EXERCISE
For every line in the material, set down an identical one.

ENTRIES SHOWN
◆ ◆ ◆ ◆

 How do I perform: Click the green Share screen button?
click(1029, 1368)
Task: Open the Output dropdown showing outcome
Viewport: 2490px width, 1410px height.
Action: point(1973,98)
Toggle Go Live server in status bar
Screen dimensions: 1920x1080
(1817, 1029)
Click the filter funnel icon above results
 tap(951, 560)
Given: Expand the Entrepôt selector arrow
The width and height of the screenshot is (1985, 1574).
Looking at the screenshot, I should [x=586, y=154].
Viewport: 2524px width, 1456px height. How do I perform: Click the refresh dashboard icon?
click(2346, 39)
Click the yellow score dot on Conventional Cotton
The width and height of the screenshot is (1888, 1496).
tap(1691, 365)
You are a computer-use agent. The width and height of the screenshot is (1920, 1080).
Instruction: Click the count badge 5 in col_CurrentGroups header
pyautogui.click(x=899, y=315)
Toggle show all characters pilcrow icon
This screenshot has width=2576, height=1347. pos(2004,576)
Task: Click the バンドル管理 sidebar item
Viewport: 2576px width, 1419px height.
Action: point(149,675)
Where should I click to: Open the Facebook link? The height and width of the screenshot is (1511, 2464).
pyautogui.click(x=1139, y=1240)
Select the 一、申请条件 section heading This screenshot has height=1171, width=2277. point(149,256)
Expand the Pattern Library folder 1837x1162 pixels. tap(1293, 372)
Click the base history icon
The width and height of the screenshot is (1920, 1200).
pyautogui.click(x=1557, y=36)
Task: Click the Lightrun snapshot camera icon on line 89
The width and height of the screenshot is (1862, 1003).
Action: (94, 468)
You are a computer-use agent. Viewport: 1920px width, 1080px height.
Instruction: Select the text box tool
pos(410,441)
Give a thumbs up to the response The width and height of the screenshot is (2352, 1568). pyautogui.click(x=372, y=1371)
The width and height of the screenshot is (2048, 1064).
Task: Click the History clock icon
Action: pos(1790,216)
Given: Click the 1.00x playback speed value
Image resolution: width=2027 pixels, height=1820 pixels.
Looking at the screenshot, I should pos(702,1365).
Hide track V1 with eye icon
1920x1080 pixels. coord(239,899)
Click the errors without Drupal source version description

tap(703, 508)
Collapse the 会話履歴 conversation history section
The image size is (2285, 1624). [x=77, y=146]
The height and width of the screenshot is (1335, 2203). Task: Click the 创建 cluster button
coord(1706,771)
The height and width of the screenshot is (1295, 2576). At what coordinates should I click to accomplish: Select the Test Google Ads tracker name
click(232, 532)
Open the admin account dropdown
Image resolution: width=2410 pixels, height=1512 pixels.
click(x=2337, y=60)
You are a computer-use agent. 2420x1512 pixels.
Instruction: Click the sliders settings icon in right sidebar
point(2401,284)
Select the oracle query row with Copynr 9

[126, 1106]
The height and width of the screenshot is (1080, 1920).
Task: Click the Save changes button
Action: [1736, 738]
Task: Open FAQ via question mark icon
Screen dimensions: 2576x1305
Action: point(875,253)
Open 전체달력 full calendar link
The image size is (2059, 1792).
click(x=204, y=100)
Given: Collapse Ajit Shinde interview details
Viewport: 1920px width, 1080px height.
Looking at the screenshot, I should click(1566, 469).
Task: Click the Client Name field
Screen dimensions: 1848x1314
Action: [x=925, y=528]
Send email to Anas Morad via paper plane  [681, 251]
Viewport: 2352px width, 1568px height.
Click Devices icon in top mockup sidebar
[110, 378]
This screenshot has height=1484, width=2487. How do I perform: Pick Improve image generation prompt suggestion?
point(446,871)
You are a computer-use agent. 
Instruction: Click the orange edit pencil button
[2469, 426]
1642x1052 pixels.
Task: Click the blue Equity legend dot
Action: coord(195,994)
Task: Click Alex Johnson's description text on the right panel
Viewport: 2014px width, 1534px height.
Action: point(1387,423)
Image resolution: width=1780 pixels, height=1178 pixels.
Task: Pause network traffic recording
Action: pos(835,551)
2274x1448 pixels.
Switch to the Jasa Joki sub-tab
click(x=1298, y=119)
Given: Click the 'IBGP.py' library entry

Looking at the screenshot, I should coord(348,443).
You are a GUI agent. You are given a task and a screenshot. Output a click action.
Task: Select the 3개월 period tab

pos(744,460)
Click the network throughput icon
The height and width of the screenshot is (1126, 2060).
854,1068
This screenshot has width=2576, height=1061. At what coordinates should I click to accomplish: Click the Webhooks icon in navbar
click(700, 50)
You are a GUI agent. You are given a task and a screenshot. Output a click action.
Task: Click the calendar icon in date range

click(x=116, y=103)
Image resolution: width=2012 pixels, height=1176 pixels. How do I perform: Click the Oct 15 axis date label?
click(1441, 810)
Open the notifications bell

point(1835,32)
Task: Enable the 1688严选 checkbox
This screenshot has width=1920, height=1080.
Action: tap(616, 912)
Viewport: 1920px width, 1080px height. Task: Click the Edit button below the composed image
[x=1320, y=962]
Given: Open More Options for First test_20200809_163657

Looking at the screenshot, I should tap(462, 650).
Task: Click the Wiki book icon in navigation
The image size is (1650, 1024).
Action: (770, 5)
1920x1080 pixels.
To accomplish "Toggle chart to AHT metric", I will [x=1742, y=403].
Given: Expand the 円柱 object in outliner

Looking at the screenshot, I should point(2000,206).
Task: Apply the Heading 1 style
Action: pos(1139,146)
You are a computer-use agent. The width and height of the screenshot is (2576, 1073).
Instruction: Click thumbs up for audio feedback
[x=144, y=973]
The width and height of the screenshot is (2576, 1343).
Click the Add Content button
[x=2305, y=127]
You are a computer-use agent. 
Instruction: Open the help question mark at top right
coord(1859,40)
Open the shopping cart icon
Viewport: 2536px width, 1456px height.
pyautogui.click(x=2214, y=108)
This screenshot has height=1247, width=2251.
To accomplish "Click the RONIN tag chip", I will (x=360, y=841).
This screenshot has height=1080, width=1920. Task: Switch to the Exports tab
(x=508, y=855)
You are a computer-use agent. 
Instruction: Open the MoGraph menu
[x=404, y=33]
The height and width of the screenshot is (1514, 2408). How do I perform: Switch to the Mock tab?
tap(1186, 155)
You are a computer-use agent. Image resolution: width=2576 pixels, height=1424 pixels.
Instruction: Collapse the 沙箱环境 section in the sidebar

◆ ◆ ◆ ◆

SOLUTION FOR THIS EXERCISE
 How do I perform: Click the green Share screen button?
click(1029, 1368)
Task: Open the Output dropdown showing outcome
Viewport: 2490px width, 1410px height.
Action: point(1973,98)
Toggle Go Live server in status bar
Screen dimensions: 1920x1080
(1817, 1029)
Click the filter funnel icon above results
 tap(951, 560)
Given: Expand the Entrepôt selector arrow
The width and height of the screenshot is (1985, 1574).
Looking at the screenshot, I should [x=586, y=154].
Viewport: 2524px width, 1456px height. How do I perform: Click the refresh dashboard icon?
click(2346, 39)
Click the yellow score dot on Conventional Cotton
The width and height of the screenshot is (1888, 1496).
tap(1691, 365)
You are a computer-use agent. The width and height of the screenshot is (1920, 1080).
Instruction: Click the count badge 5 in col_CurrentGroups header
pyautogui.click(x=899, y=315)
Toggle show all characters pilcrow icon
This screenshot has width=2576, height=1347. pos(2004,576)
Task: Click the バンドル管理 sidebar item
Viewport: 2576px width, 1419px height.
Action: point(149,675)
Where should I click to: Open the Facebook link? The height and width of the screenshot is (1511, 2464).
pyautogui.click(x=1139, y=1240)
Select the 一、申请条件 section heading This screenshot has height=1171, width=2277. point(149,256)
Expand the Pattern Library folder 1837x1162 pixels. tap(1293, 372)
Click the base history icon
The width and height of the screenshot is (1920, 1200).
pyautogui.click(x=1557, y=36)
Task: Click the Lightrun snapshot camera icon on line 89
The width and height of the screenshot is (1862, 1003).
Action: (94, 468)
You are a computer-use agent. Viewport: 1920px width, 1080px height.
Instruction: Select the text box tool
pos(410,441)
Give a thumbs up to the response The width and height of the screenshot is (2352, 1568). pyautogui.click(x=372, y=1371)
The width and height of the screenshot is (2048, 1064).
Task: Click the History clock icon
Action: pos(1790,216)
Given: Click the 1.00x playback speed value
Image resolution: width=2027 pixels, height=1820 pixels.
Looking at the screenshot, I should pos(702,1365).
Hide track V1 with eye icon
1920x1080 pixels. coord(239,899)
Click the errors without Drupal source version description

tap(703, 508)
Collapse the 会話履歴 conversation history section
The image size is (2285, 1624). [x=77, y=146]
The height and width of the screenshot is (1335, 2203). Task: Click the 创建 cluster button
coord(1706,771)
The height and width of the screenshot is (1295, 2576). At what coordinates should I click to accomplish: Select the Test Google Ads tracker name
click(232, 532)
Open the admin account dropdown
Image resolution: width=2410 pixels, height=1512 pixels.
click(x=2337, y=60)
You are a computer-use agent. 2420x1512 pixels.
Instruction: Click the sliders settings icon in right sidebar
point(2401,284)
Select the oracle query row with Copynr 9

[126, 1106]
The height and width of the screenshot is (1080, 1920).
Task: Click the Save changes button
Action: [1736, 738]
Task: Open FAQ via question mark icon
Screen dimensions: 2576x1305
Action: point(875,253)
Open 전체달력 full calendar link
The image size is (2059, 1792).
click(x=204, y=100)
Given: Collapse Ajit Shinde interview details
Viewport: 1920px width, 1080px height.
Looking at the screenshot, I should click(1566, 469).
Task: Click the Client Name field
Screen dimensions: 1848x1314
Action: [x=925, y=528]
Send email to Anas Morad via paper plane  [681, 251]
Viewport: 2352px width, 1568px height.
Click Devices icon in top mockup sidebar
[110, 378]
This screenshot has height=1484, width=2487. How do I perform: Pick Improve image generation prompt suggestion?
point(446,871)
You are a computer-use agent. 
Instruction: Click the orange edit pencil button
[2469, 426]
1642x1052 pixels.
Task: Click the blue Equity legend dot
Action: coord(195,994)
Task: Click Alex Johnson's description text on the right panel
Viewport: 2014px width, 1534px height.
Action: point(1387,423)
Image resolution: width=1780 pixels, height=1178 pixels.
Task: Pause network traffic recording
Action: pos(835,551)
2274x1448 pixels.
Switch to the Jasa Joki sub-tab
click(x=1298, y=119)
Given: Click the 'IBGP.py' library entry

Looking at the screenshot, I should coord(348,443).
You are a GUI agent. You are given a task and a screenshot. Output a click action.
Task: Select the 3개월 period tab

pos(744,460)
Click the network throughput icon
The height and width of the screenshot is (1126, 2060).
854,1068
This screenshot has width=2576, height=1061. At what coordinates should I click to accomplish: Click the Webhooks icon in navbar
click(700, 50)
You are a GUI agent. You are given a task and a screenshot. Output a click action.
Task: Click the calendar icon in date range

click(x=116, y=103)
Image resolution: width=2012 pixels, height=1176 pixels. How do I perform: Click the Oct 15 axis date label?
click(1441, 810)
Open the notifications bell

point(1835,32)
Task: Enable the 1688严选 checkbox
This screenshot has width=1920, height=1080.
Action: tap(616, 912)
Viewport: 1920px width, 1080px height. Task: Click the Edit button below the composed image
[x=1320, y=962]
Given: Open More Options for First test_20200809_163657

Looking at the screenshot, I should tap(462, 650).
Task: Click the Wiki book icon in navigation
The image size is (1650, 1024).
Action: (770, 5)
1920x1080 pixels.
To accomplish "Toggle chart to AHT metric", I will [x=1742, y=403].
Given: Expand the 円柱 object in outliner

Looking at the screenshot, I should point(2000,206).
Task: Apply the Heading 1 style
Action: pos(1139,146)
You are a computer-use agent. The width and height of the screenshot is (2576, 1073).
Instruction: Click thumbs up for audio feedback
[x=144, y=973]
The width and height of the screenshot is (2576, 1343).
Click the Add Content button
[x=2305, y=127]
You are a computer-use agent. 
Instruction: Open the help question mark at top right
coord(1859,40)
Open the shopping cart icon
Viewport: 2536px width, 1456px height.
pyautogui.click(x=2214, y=108)
This screenshot has height=1247, width=2251.
To accomplish "Click the RONIN tag chip", I will (x=360, y=841).
This screenshot has height=1080, width=1920. Task: Switch to the Exports tab
(x=508, y=855)
You are a computer-use agent. 
Instruction: Open the MoGraph menu
[x=404, y=33]
The height and width of the screenshot is (1514, 2408). How do I perform: Switch to the Mock tab?
tap(1186, 155)
You are a computer-use agent. Image resolution: width=2576 pixels, height=1424 pixels.
Instruction: Collapse the 沙箱环境 section in the sidebar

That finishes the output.